-- RECORDS --
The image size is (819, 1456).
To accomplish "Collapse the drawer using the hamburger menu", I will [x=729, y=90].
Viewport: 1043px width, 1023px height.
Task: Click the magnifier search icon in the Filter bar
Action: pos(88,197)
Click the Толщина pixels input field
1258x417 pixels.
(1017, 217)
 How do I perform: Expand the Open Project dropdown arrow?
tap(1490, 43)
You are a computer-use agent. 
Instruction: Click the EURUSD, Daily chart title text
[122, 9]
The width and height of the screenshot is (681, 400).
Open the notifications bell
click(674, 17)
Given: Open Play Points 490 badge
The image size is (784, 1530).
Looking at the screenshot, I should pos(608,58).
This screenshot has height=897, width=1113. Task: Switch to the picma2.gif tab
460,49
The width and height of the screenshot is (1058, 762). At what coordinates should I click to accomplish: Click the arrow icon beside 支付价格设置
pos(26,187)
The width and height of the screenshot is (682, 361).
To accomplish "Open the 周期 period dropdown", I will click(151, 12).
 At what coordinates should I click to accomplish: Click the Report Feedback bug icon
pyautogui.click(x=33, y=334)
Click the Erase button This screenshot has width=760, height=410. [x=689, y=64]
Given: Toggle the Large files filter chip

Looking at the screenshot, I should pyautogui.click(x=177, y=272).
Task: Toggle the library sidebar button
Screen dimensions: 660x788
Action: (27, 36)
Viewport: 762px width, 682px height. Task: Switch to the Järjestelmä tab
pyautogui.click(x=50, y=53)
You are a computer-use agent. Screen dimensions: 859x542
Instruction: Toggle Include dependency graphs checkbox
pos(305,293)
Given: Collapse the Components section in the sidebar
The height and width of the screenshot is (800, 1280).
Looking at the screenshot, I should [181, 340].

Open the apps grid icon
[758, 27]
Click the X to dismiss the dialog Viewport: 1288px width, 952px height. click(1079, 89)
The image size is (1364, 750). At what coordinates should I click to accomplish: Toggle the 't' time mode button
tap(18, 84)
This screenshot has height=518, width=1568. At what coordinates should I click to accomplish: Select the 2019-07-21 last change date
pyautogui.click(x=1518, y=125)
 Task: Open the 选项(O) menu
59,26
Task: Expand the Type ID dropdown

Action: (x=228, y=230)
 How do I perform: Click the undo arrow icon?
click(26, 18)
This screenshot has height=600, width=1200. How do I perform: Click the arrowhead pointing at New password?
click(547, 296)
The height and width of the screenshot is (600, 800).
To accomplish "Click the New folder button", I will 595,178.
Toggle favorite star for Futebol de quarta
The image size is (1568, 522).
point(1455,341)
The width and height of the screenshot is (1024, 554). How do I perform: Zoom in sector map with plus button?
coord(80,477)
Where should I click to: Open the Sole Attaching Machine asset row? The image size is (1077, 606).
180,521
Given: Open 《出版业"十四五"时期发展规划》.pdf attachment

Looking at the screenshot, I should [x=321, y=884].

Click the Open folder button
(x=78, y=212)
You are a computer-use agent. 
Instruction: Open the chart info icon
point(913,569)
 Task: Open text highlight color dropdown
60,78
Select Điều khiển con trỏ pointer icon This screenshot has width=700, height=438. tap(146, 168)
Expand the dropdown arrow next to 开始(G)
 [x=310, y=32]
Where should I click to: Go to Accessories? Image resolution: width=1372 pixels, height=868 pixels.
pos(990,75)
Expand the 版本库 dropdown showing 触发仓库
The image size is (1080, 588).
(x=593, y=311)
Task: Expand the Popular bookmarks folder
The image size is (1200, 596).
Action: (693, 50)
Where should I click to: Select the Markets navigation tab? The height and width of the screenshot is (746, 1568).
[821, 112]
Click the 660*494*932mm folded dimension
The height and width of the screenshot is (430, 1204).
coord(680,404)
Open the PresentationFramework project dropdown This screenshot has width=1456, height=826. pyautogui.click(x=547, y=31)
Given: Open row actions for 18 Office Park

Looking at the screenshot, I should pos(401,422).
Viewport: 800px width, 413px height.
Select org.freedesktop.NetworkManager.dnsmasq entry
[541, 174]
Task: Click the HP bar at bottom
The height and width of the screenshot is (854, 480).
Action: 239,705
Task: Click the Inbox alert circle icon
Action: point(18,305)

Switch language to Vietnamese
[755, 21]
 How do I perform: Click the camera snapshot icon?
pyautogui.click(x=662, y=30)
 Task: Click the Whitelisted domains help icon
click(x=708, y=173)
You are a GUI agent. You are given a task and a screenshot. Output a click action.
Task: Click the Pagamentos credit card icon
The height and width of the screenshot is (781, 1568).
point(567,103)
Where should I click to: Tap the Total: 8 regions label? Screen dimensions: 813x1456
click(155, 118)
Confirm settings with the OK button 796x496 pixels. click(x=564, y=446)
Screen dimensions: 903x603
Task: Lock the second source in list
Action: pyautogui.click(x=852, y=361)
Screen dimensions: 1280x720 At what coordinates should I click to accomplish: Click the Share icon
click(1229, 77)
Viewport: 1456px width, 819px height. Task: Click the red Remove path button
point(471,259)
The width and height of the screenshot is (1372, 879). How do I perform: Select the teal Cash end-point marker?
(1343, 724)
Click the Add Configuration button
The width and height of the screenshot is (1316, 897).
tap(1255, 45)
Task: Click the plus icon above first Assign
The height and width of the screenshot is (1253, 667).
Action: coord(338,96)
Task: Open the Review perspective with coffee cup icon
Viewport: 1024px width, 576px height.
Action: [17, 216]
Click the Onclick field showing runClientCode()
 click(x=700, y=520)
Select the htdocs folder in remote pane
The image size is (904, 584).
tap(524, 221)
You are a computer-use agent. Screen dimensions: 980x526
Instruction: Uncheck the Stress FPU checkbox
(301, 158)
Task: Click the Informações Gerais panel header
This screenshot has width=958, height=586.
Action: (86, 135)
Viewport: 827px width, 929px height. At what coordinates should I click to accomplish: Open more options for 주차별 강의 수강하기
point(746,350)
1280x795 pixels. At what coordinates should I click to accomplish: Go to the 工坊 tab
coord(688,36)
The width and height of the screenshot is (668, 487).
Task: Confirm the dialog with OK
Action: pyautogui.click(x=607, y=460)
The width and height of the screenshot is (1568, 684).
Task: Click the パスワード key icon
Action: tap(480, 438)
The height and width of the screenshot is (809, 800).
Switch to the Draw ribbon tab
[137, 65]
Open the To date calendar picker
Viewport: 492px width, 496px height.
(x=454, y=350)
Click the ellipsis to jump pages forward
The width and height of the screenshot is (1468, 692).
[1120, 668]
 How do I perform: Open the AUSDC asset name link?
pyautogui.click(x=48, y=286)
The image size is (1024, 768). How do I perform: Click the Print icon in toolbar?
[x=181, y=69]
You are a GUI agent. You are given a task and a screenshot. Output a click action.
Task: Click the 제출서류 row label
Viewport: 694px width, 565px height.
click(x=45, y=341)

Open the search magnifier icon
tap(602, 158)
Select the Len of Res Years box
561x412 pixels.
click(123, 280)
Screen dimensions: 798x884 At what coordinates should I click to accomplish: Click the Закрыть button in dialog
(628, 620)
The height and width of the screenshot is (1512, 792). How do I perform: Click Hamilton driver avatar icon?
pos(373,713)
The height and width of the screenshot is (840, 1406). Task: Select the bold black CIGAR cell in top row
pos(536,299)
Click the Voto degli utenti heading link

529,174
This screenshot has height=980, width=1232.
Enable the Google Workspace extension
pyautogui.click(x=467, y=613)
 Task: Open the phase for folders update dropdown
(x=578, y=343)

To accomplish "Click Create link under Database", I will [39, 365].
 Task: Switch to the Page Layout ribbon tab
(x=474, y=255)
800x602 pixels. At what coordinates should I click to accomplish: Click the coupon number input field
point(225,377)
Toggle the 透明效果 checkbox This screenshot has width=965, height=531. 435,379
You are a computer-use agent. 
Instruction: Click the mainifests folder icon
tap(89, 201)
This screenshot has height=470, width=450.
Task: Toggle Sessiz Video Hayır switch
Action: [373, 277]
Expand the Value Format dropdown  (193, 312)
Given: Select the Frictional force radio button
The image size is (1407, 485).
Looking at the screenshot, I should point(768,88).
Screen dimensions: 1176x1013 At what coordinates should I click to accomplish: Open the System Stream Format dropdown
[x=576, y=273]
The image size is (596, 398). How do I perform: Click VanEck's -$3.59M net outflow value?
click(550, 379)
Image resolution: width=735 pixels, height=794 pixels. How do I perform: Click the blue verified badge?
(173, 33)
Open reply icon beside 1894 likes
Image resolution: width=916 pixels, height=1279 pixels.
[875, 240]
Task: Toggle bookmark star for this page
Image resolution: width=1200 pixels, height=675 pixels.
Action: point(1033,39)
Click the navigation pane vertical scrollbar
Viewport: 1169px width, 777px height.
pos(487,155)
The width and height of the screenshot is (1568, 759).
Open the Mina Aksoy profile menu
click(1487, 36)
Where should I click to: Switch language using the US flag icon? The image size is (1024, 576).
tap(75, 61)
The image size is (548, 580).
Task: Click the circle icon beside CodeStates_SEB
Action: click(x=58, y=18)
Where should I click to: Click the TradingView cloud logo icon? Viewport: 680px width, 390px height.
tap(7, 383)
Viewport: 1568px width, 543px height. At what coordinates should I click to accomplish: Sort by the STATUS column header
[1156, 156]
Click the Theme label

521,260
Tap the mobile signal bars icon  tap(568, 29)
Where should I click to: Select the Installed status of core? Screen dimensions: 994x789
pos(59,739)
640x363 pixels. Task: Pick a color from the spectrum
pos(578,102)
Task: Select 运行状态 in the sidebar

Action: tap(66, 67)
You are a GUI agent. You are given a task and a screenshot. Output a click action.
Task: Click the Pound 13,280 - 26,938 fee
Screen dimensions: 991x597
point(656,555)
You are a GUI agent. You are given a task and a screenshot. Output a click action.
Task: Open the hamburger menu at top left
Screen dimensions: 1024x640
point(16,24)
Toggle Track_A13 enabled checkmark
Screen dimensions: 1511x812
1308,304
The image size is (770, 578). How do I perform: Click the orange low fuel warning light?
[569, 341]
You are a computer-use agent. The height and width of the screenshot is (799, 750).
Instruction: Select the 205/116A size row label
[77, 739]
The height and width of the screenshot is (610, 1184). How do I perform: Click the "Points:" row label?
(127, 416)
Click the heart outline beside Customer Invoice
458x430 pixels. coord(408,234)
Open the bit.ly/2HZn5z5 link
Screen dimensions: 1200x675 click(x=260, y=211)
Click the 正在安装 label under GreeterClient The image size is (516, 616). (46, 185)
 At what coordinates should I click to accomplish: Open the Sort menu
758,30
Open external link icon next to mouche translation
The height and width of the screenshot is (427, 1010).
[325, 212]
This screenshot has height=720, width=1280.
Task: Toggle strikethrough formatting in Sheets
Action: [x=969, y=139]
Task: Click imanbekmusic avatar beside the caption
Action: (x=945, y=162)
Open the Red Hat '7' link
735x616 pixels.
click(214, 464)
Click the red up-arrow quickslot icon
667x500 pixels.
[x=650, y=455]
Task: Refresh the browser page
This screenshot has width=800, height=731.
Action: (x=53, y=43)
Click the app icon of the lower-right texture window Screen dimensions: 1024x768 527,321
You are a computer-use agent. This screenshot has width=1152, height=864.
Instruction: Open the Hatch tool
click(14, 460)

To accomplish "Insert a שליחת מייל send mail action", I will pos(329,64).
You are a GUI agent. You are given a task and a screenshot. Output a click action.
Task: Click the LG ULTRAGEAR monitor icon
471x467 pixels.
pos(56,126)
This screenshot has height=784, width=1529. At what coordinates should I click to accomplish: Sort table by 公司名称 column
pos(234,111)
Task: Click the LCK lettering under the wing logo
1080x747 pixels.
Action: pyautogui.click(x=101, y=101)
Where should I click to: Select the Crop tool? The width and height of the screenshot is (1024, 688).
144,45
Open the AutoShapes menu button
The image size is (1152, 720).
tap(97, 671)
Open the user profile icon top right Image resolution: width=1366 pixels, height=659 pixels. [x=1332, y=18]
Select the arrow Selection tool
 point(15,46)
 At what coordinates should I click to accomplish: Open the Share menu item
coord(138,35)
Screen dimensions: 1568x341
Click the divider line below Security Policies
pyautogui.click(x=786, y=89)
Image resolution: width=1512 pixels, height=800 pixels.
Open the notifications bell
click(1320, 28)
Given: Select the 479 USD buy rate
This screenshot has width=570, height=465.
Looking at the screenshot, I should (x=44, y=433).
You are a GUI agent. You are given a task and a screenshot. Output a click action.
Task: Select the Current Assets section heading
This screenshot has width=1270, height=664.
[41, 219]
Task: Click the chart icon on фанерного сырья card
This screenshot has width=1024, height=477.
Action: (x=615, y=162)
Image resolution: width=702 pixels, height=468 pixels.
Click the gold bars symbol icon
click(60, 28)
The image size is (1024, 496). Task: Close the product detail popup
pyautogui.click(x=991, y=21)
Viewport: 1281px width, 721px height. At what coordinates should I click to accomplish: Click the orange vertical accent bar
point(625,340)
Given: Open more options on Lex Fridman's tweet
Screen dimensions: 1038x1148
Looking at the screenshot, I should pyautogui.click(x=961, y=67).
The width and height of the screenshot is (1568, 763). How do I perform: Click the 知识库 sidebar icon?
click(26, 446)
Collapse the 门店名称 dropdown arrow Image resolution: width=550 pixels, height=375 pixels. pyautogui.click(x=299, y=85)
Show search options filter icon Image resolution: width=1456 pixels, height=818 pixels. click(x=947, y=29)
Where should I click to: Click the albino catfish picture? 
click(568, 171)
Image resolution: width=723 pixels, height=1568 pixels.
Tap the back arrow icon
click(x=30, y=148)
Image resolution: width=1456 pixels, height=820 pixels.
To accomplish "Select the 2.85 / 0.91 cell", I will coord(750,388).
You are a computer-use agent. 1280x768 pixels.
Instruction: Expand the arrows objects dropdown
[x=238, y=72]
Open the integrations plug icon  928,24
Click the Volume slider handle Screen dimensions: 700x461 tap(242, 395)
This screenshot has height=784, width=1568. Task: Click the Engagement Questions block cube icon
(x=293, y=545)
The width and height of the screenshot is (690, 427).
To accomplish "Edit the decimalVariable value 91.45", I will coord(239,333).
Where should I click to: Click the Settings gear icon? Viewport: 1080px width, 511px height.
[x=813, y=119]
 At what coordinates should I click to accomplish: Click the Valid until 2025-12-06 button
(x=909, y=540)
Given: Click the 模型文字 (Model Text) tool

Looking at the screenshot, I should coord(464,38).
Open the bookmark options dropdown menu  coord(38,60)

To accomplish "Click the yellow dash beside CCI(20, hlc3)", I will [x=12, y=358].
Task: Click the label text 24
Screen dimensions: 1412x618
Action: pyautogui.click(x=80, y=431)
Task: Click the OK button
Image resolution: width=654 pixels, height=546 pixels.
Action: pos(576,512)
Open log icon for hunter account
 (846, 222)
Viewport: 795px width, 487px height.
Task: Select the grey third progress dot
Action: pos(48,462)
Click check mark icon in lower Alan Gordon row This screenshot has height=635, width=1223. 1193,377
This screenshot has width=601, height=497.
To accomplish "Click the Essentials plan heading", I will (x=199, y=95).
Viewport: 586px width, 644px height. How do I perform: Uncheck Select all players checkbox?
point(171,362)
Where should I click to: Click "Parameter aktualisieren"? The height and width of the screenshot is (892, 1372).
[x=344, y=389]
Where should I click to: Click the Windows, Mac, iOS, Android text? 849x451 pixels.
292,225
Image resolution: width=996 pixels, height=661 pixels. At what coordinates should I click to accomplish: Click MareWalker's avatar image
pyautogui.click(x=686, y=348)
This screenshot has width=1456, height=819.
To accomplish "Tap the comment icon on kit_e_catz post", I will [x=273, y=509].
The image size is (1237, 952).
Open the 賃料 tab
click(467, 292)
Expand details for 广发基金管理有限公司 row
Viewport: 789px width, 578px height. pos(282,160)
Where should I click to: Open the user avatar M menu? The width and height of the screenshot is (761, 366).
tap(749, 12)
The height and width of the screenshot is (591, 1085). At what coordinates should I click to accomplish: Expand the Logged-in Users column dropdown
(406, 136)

-- EXERCISE OBJECTIVE --
Your answer must be a single number: how many lines of the records contain the word "right".

-- REPLY --
2